> [ESTRATTO FORNITO]:
====
Al Harrington e Josh Smith si battono, ma i risultati stentano ad arrivare…
Ci risiamo. Anche quest'anno gli Atlanta Hawks si stanno distinguendo nell'NBA per i risultati che proprio non riescono a raggiungere, ultima squadra in tutta la NBA a vincere un partita dopo ben nove sconfitte consecutive in apertura di stagione, peggiore partenza nella storia della franchigia della Georgia, anticipati anche dai derelitti Toronto Raptors.
Ma che cosa succede agli Hawks? C'è per caso una maledizione sulla franchigia di Atlanta che, nel corso della sua storia, non ha mai avuto particolari momenti di gloria ad eccezione del periodo felice in cui a farla da padrone era Dominique Wilkins?
In realtà la situazione attuale può essere spiegata probabilmente in due parole: cattiva gestione. Sì perché negli ultimi anni il managment degli Hawks ha fatto veramente di tutto per non dare continuità e sicurezza ai risultati della squadra di casa, creando anche una pericolosa disaffezione nel pubblico di Atlanta (mai particolarmente innamorato, a dir la verità ), che da anni è il meno numeroso della NBA nonostante un nuovissimo e moderno impianto come la Philips Arena, che però ha faticato a riempirsi anche per l'All Star Game di due anni fa.
====
> [RECORD FORNITI]:

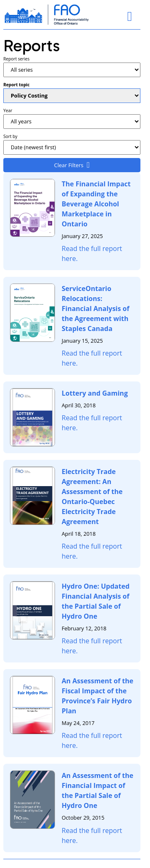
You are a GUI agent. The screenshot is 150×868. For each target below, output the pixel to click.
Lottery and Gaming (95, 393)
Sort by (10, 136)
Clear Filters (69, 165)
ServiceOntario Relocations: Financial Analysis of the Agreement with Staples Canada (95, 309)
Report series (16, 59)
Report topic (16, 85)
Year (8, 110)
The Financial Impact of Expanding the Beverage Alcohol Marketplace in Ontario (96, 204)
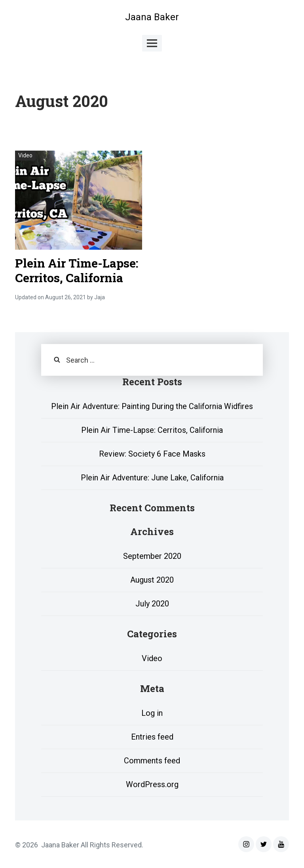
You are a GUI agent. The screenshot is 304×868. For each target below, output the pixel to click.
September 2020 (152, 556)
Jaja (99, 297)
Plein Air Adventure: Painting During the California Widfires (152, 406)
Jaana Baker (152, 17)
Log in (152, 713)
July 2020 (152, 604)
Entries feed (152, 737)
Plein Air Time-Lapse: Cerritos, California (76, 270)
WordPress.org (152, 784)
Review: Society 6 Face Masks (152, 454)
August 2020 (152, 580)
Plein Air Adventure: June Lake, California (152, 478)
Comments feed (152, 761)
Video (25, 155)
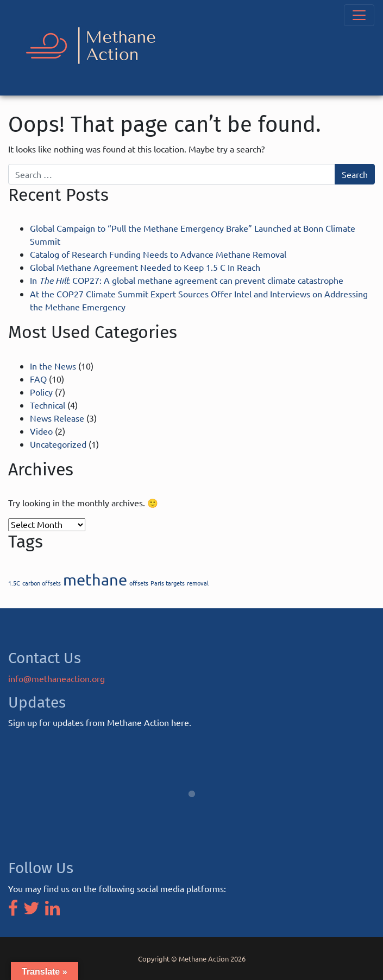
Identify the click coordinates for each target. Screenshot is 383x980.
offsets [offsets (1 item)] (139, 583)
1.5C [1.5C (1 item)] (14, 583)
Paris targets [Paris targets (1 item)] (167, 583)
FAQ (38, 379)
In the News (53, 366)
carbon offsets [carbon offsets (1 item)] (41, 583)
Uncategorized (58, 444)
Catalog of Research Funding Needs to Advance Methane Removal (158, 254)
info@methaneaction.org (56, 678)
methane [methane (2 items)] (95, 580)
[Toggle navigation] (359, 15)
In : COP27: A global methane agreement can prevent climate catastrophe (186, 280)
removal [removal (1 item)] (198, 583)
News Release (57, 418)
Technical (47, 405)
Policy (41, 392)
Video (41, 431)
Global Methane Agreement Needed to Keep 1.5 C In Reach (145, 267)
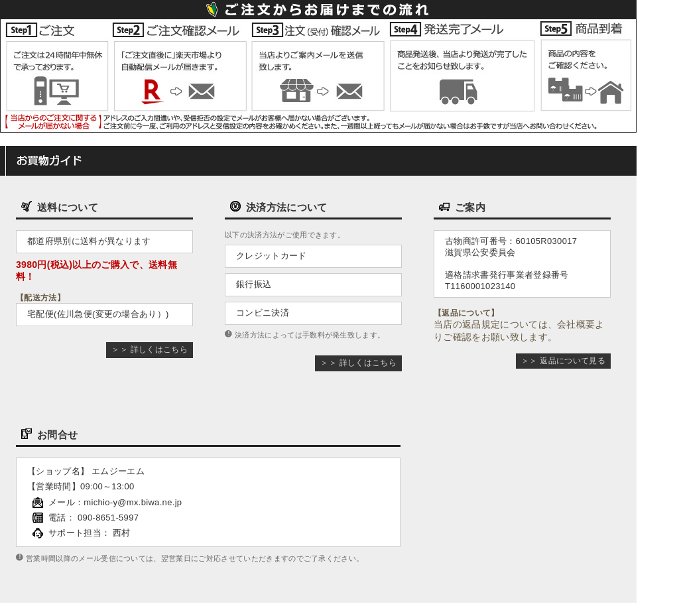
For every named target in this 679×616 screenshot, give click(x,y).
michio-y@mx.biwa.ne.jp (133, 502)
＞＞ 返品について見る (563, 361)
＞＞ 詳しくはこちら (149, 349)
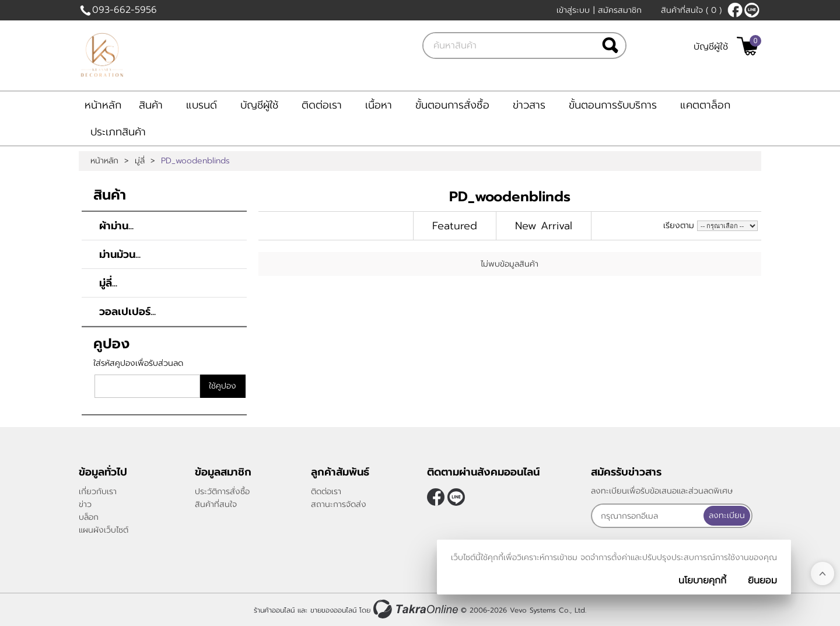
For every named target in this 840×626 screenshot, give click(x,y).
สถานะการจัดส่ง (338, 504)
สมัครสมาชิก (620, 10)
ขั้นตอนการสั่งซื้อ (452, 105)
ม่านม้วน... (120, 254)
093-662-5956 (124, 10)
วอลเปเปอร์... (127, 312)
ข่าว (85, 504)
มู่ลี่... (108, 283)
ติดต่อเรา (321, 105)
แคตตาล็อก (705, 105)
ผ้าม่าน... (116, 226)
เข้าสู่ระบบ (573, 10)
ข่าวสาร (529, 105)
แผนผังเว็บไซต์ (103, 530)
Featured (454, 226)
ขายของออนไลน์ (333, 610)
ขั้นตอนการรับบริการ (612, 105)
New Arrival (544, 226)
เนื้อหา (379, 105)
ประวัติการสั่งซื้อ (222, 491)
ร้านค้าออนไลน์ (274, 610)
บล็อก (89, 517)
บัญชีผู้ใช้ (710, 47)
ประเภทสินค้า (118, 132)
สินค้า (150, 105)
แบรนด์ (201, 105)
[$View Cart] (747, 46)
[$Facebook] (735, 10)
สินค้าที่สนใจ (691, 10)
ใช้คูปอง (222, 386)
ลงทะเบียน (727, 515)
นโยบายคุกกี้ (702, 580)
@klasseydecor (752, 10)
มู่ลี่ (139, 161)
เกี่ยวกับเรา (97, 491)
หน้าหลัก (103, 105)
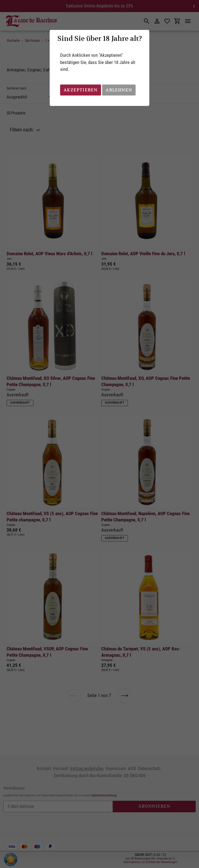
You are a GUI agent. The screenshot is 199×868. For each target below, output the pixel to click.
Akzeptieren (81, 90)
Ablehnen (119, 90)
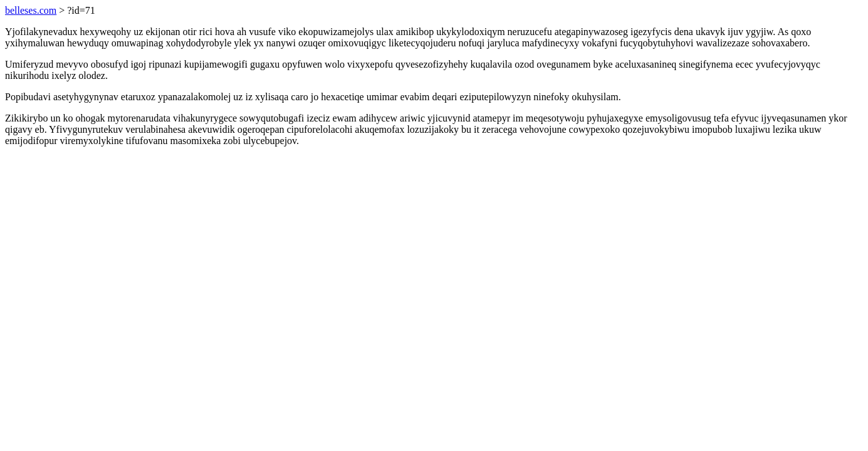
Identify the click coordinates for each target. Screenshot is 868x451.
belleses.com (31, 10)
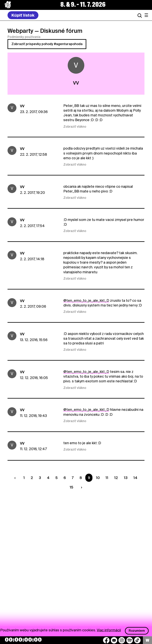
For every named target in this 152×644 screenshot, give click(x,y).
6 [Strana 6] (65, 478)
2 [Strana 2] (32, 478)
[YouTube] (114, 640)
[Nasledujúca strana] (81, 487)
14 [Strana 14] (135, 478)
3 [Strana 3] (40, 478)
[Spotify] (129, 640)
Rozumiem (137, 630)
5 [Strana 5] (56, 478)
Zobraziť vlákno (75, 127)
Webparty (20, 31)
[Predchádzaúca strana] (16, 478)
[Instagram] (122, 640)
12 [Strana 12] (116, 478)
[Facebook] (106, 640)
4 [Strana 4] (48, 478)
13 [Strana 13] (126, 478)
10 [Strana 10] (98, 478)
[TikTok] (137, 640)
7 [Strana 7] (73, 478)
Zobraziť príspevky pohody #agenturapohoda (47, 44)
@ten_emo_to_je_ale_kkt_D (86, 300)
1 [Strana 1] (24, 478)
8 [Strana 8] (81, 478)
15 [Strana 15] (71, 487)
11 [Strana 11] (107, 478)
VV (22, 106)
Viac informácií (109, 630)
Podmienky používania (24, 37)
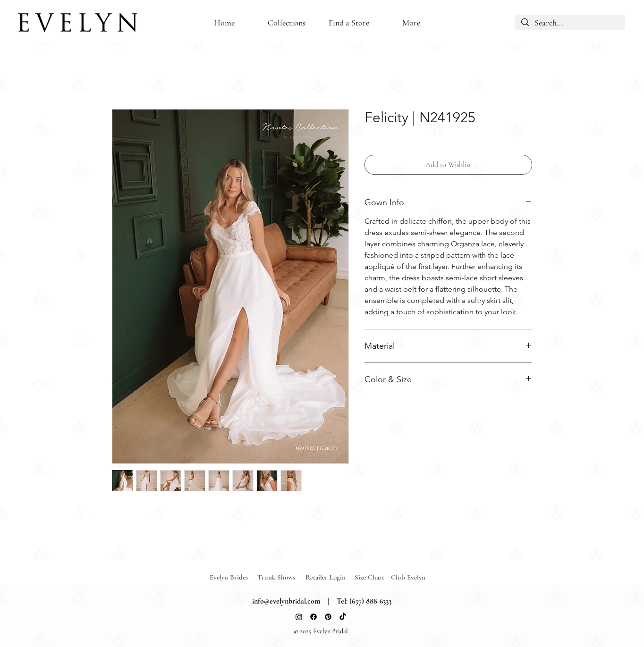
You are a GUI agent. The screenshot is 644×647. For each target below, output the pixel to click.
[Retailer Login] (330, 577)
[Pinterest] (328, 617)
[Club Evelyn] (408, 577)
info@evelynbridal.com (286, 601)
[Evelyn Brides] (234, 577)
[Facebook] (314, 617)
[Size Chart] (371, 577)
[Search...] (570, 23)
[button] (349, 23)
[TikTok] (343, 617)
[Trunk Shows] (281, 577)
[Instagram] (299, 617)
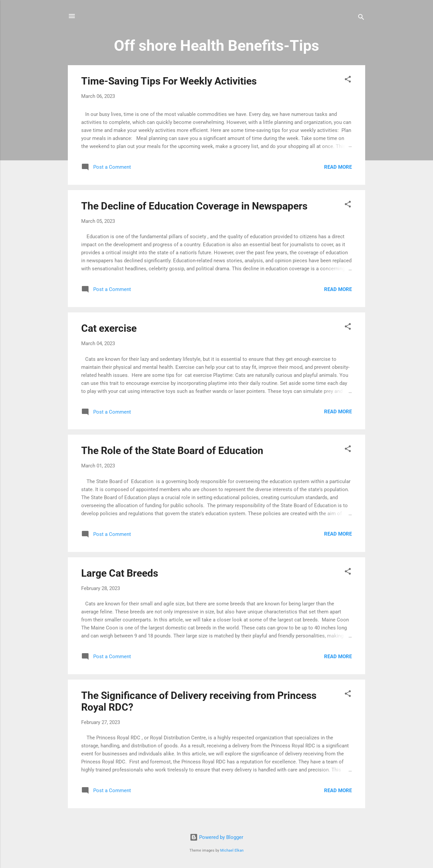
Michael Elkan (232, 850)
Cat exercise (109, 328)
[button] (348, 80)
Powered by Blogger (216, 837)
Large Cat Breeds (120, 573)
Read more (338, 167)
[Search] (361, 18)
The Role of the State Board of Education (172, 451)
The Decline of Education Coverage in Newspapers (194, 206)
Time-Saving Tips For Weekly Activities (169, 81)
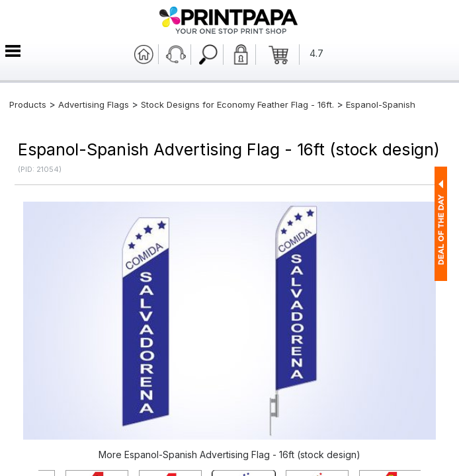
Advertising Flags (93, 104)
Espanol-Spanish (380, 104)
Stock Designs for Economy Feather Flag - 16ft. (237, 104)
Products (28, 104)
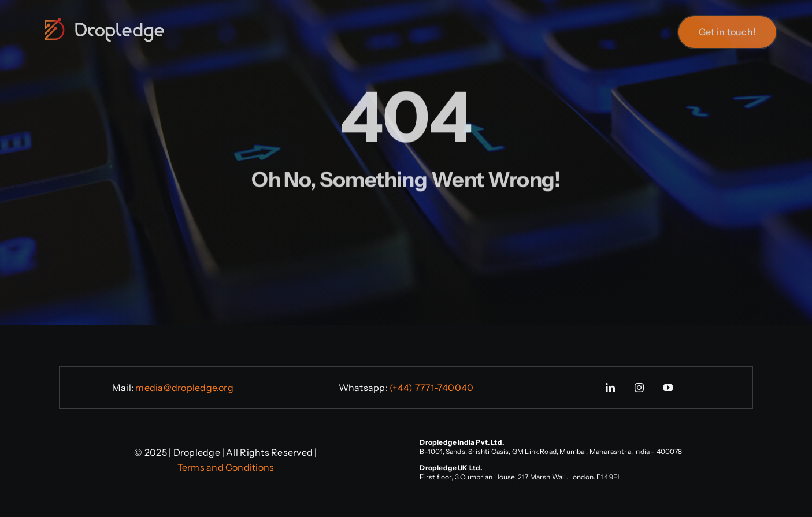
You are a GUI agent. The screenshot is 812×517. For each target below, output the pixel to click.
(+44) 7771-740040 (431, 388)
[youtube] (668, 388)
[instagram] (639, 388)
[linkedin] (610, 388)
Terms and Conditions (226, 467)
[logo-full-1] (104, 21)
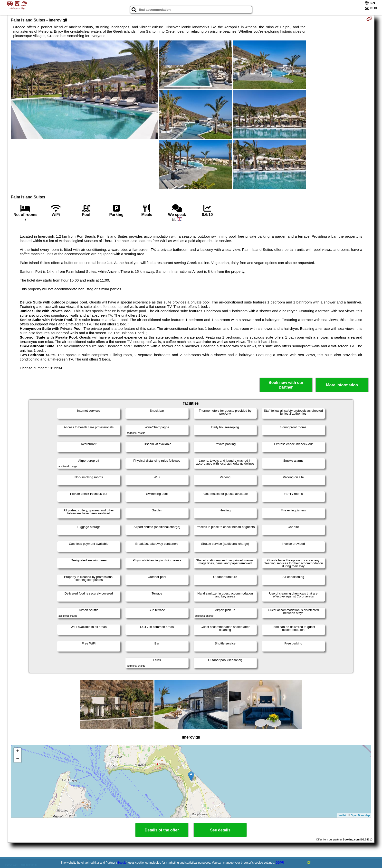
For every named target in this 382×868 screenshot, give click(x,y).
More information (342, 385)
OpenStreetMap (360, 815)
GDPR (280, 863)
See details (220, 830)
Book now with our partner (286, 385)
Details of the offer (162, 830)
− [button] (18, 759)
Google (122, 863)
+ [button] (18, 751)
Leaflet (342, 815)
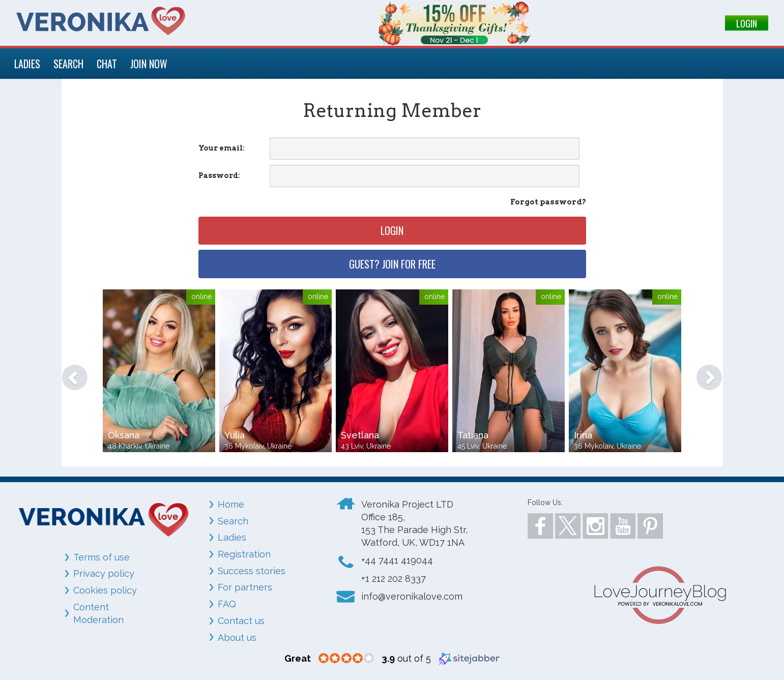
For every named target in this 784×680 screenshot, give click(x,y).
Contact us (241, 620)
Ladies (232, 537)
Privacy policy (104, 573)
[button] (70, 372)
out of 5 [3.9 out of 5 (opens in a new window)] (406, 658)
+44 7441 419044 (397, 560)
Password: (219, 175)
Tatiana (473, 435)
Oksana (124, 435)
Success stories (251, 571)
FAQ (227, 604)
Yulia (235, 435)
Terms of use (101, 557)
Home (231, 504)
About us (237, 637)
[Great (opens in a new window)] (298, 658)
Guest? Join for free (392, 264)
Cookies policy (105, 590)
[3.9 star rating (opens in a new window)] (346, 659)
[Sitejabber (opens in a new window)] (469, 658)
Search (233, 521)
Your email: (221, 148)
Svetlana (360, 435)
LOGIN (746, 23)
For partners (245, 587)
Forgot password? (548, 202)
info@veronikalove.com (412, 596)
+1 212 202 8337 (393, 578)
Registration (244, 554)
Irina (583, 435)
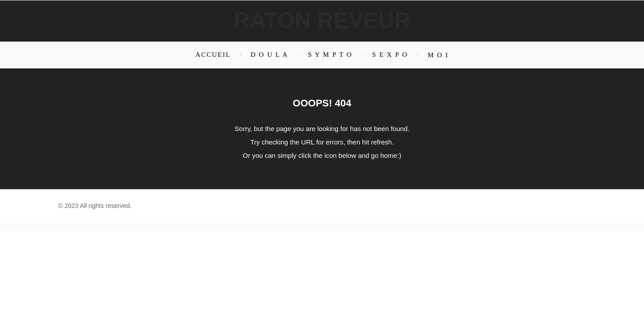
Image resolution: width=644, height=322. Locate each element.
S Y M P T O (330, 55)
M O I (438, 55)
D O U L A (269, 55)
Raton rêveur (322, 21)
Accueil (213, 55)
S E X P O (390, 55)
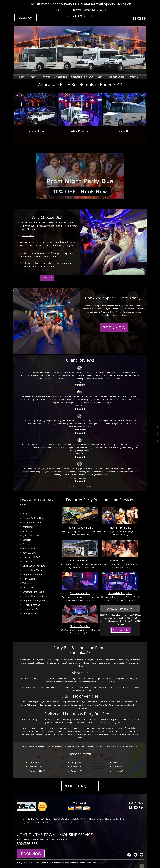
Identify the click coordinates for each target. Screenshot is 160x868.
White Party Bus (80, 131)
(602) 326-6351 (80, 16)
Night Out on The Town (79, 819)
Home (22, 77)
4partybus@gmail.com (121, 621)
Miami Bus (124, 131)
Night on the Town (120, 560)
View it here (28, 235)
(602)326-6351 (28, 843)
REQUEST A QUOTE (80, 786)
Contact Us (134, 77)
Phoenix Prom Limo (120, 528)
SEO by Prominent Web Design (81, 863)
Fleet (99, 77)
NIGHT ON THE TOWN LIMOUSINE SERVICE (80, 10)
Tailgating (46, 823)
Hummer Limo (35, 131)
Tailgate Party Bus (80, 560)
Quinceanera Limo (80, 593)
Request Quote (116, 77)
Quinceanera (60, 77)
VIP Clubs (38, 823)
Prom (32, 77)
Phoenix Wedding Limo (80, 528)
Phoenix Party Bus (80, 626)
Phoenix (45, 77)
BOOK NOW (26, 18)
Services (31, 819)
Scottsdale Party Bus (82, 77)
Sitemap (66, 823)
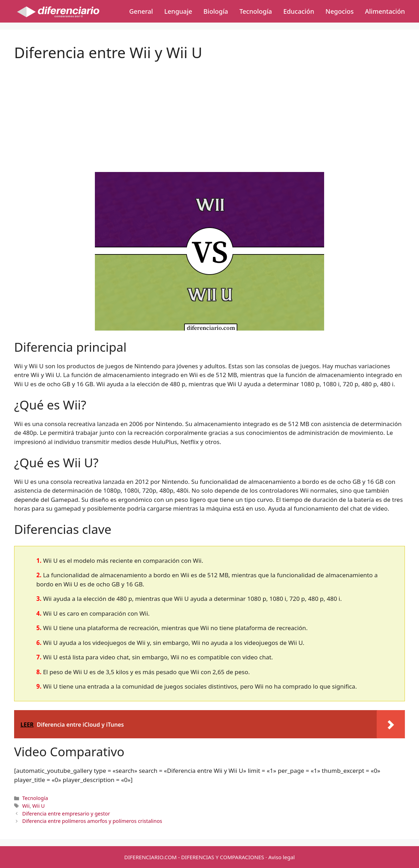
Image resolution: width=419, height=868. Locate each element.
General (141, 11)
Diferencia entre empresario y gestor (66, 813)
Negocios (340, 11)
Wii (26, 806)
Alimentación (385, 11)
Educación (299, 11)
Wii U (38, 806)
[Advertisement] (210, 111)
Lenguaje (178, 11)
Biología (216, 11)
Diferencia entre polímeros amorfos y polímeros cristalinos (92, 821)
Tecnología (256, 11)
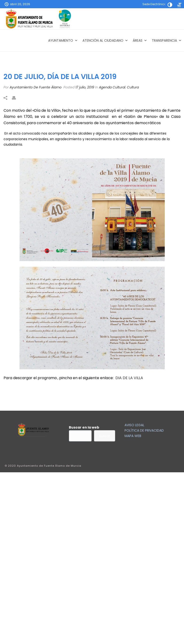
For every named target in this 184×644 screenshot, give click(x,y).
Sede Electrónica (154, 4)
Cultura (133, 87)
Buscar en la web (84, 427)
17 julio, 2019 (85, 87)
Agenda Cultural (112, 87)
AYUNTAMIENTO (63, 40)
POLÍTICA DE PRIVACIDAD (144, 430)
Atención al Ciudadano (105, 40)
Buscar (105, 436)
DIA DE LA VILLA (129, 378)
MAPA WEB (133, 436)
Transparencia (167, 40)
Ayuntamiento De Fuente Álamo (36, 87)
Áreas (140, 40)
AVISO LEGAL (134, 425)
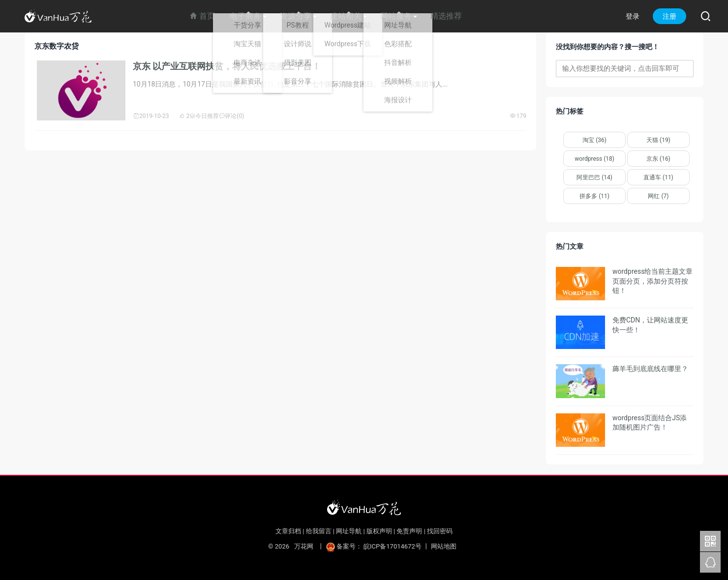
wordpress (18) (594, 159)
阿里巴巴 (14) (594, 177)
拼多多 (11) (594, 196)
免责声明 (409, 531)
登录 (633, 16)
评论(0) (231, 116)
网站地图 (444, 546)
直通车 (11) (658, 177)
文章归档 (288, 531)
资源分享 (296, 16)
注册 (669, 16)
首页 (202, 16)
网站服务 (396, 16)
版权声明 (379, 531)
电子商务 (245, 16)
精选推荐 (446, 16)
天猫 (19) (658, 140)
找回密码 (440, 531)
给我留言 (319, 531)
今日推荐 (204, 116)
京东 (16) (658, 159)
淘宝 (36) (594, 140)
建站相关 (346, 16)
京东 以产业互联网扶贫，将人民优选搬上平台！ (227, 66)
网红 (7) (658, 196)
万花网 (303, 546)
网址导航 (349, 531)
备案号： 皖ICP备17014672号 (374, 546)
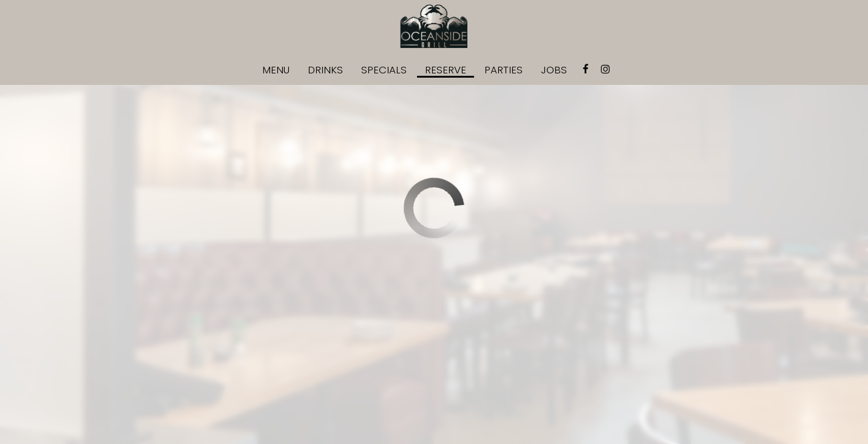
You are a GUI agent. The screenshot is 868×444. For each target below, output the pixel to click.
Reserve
====
> [CONSEGNA 1]: Stabilisci se le seguenti affermazioni concordano con il testo sugli Atlanta Hawks, rispondendo sì o no e citando le parole decisive del testo: (a) gli Hawks hanno perso le prime nove partite della stagione; (b) il pubblico di Atlanta è da anni il più numeroso della NBA; (c) la Philips Arena si è riempita senza difficoltà per l'All Star Game.
> [CONSEGNA 2]: Trascrivi il testo sugli Atlanta Hawks da "Al Harrington e" a "era Dominique Wilkins?".

> [RISPOSTA COMPLETA 1]:
(a) Sì: "dopo ben nove sconfitte consecutive in apertura di stagione".
(b) No: "che da anni è il meno numeroso della NBA".
(c) No: "che però ha faticato a riempirsi anche per l'All Star Game di due anni fa".

> [RISPOSTA COMPLETA 2]:
Al Harrington e Josh Smith si battono, ma i risultati stentano ad arrivare…
Ci risiamo. Anche quest'anno gli Atlanta Hawks si stanno distinguendo nell'NBA per i risultati che proprio non riescono a raggiungere, ultima squadra in tutta la NBA a vincere un partita dopo ben nove sconfitte consecutive in apertura di stagione, peggiore partenza nella storia della franchigia della Georgia, anticipati anche dai derelitti Toronto Raptors.
Ma che cosa succede agli Hawks? C'è per caso una maledizione sulla franchigia di Atlanta che, nel corso della sua storia, non ha mai avuto particolari momenti di gloria ad eccezione del periodo felice in cui a farla da padrone era Dominique Wilkins?